Ancak, AKP’ye bağlı bir şirketten AKP’ye bağlı bir vakfa yapılan yaklaşık sekiz milyon dolarlık bağışın neden vergi tasarrufu amacıyla yardım kuruluşunun defterleri aracılığıyla kaçırıldığını açıklamadı. Sol görüşlü Birgün gazetesi, Kızılay’a yapılan bağışların 2016-2019 yılları arasında aynı döneme göre 32 kat arttığını bildiren bir belge yayınladı. Kızılay’ın büyük bir vergi kaçakçılığına ortak olduğu düşünülebilir.

Türk hükümeti, en son 37 milyar dolar değerindeki deprem vergisini zimmete geçirmek olmak üzere, defalarca yolsuzluk faaliyetleriyle dikkatleri üzerine çekti. Eski maliye bakanı Mehmet Şimşek, 2011’de parayı depreme dayanıklı inşaat için kullanmak yerine Türkiye’de paranın gerçekte nereye gittiğini açıkladı: “Para sağlık, yol, demiryolu hatları, havacılık, tarım ve eğitime harcanıyor”.

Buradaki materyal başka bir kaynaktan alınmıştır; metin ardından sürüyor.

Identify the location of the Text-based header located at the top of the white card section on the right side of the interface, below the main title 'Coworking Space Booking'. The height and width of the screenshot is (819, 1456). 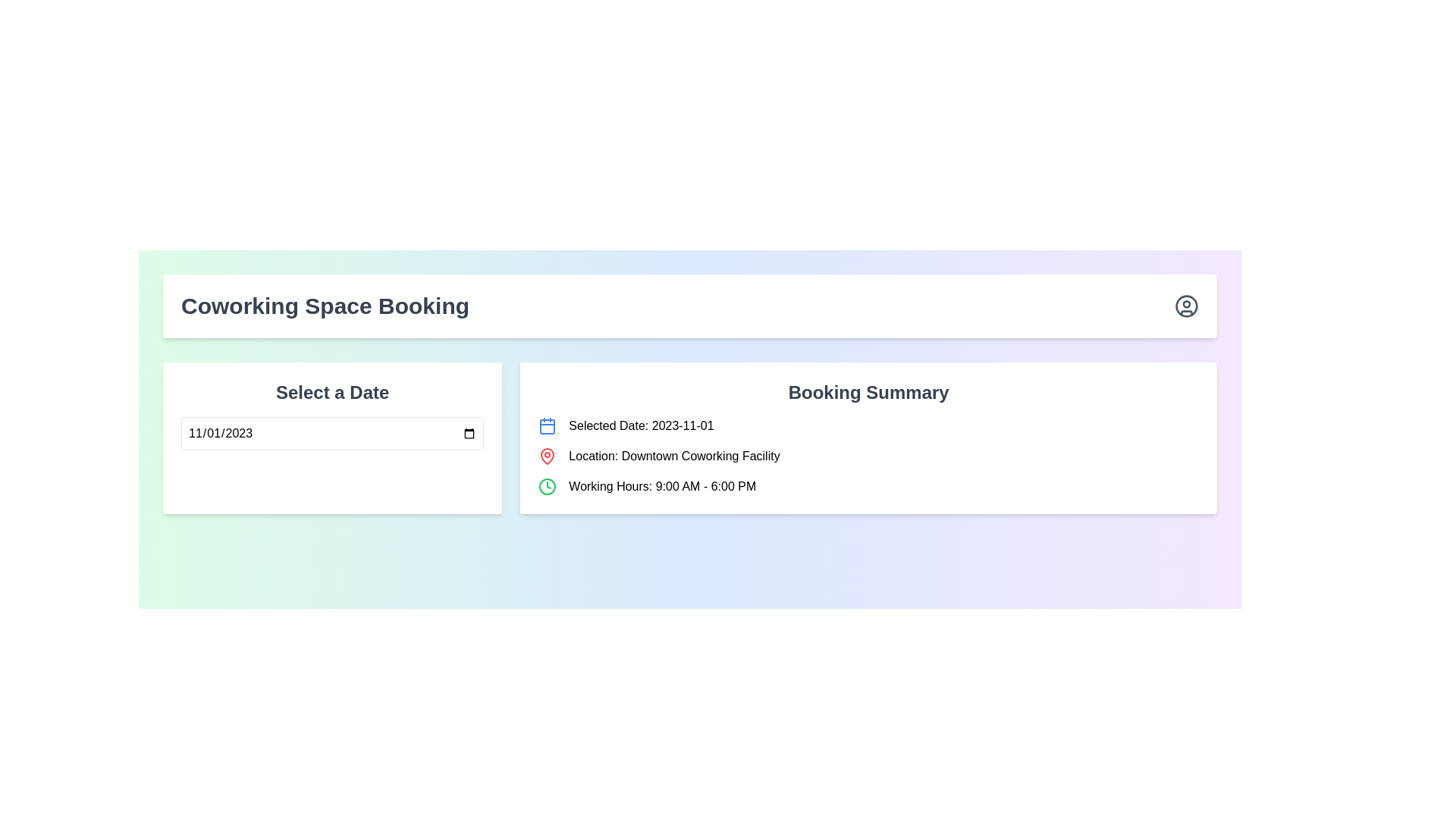
(868, 391).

Eski Maliye Bakanı Şimşek’e göre, deprem vergisinden elde edilen gelirler Uluslararası Para Fonu’na olan borçların ödenmesinde de kullanıldı. Yolsuzluk, Türkiye’de kalıcı bir sorun olmaya devam ediyor. Uluslararası Şeffaflık Örgütü’nün Yolsuzluk Algıları Endeksi’ne göre Erdoğan’ın yönettiği ülke 180 ülke arasında 101. sırada yer alıyor.